0.3 to 1.0 mg/dL: Normal or minor elevation (can be seen in obesity, pregnancy, depression, diabetes, common cold, gingivitis, periodontitis, sedentary lifestyle, cigarette smoking, and genetic polymorphisms).
1.0 to 10.0 mg/dL: Moderate elevation (Systemic inflammation such as RA, SLE, or other autoimmune diseases, malignancies, myocardial infarction, pancreatitis, bronchitis).
More than 10.0 mg/dL: Marked elevation (Acute bacterial infections, viral infections, systemic vasculitis, major trauma).
More than 50.0 mg/dL: Severe elevation (Acute bacterial infections).
Certain medications, such as non-steroidal anti-inflammatory drugs (NSAIDs), will falsely decrease CRP levels. Statins, as well, have been known to reduce CRP levels falsely. Recent injury or illness can falsely elevate levels, particularly when using this test for cardiac risk stratification. Magnesium supplementation also can decrease CRP levels.
As mentioned above, mild elevations in CRP can be seen without any systemic or inflammatory disease. Females and elderly patients have higher levels of CRP. Obesity, insomnia, depression, smoking, and diabetes can all contribute to mild elevations in CRP, and the results shall be interpreted with caution in individuals with these comorbidities.
Given the highly variable causality of elevated CRP, marginal elevations in the CRP can be difficult to interpret and should not be used as an isolated test result interpreted as appropriate for the clinical picture. It is useful in suggesting infection versus inflammation if the levels are extremely high, but levels between 1 mg/dL and 10 mg/dL can be difficult to interpret accurately. Chronic conditions, such as inflammatory arthritis or SLE, can make these levels elevated chronically, making it harder to determine if there is any significance to an elevated hs-CRP level when using it as a predictive marker for cardiovascular disease.
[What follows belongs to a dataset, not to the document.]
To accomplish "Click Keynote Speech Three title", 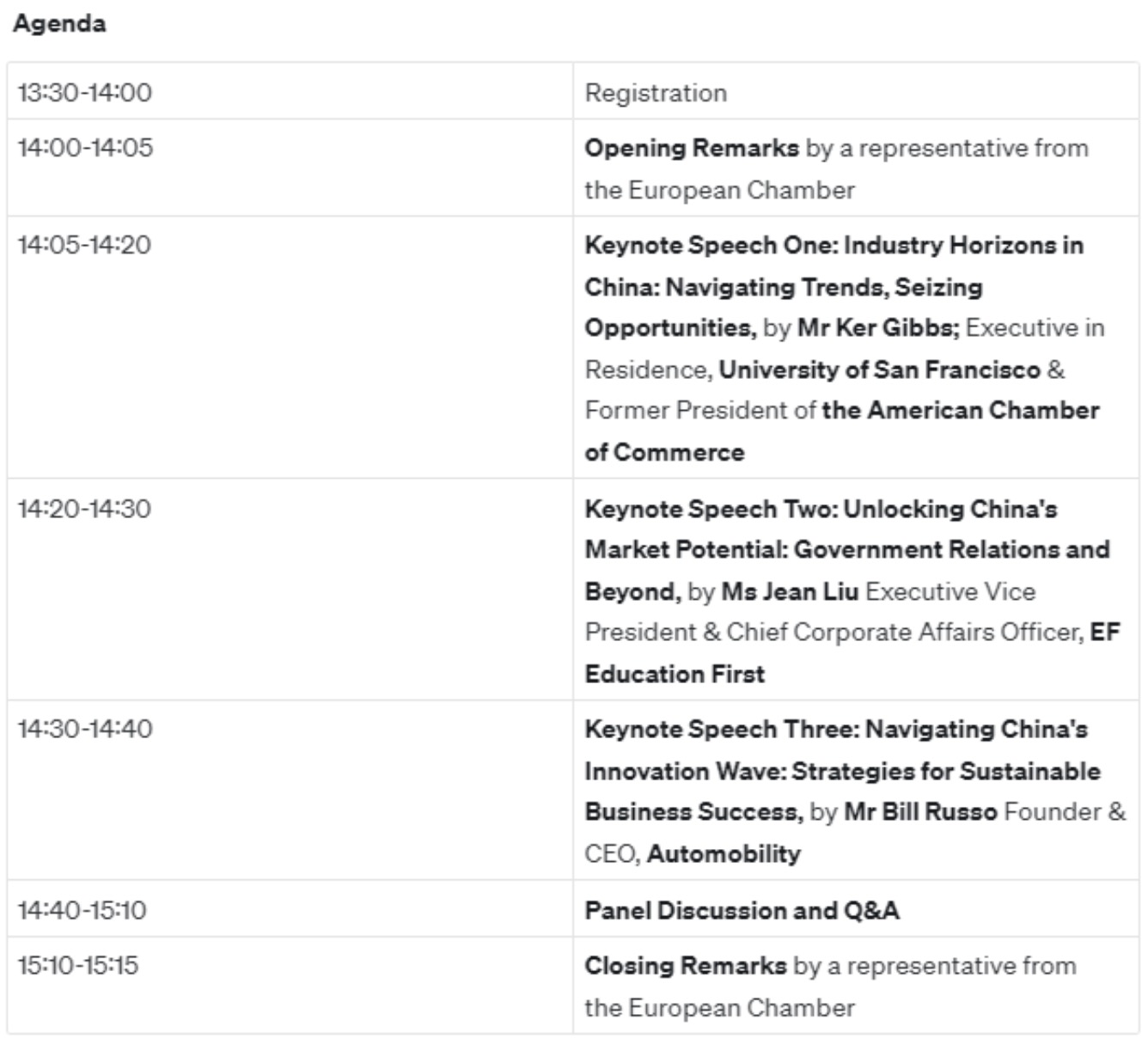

Very high levels of CRP, greater than 50 mg/dL, are associated with bacterial infections about 90% of the time. In multiple studies, CRP has been used as a prognostic factor in acute and chronic infections, including hepatitis C, dengue, and malaria.  On the other hand, mild elevations may or may not be clinically relevant. Clinical correlation is strongly recommended while interpreting the results of the CRP test.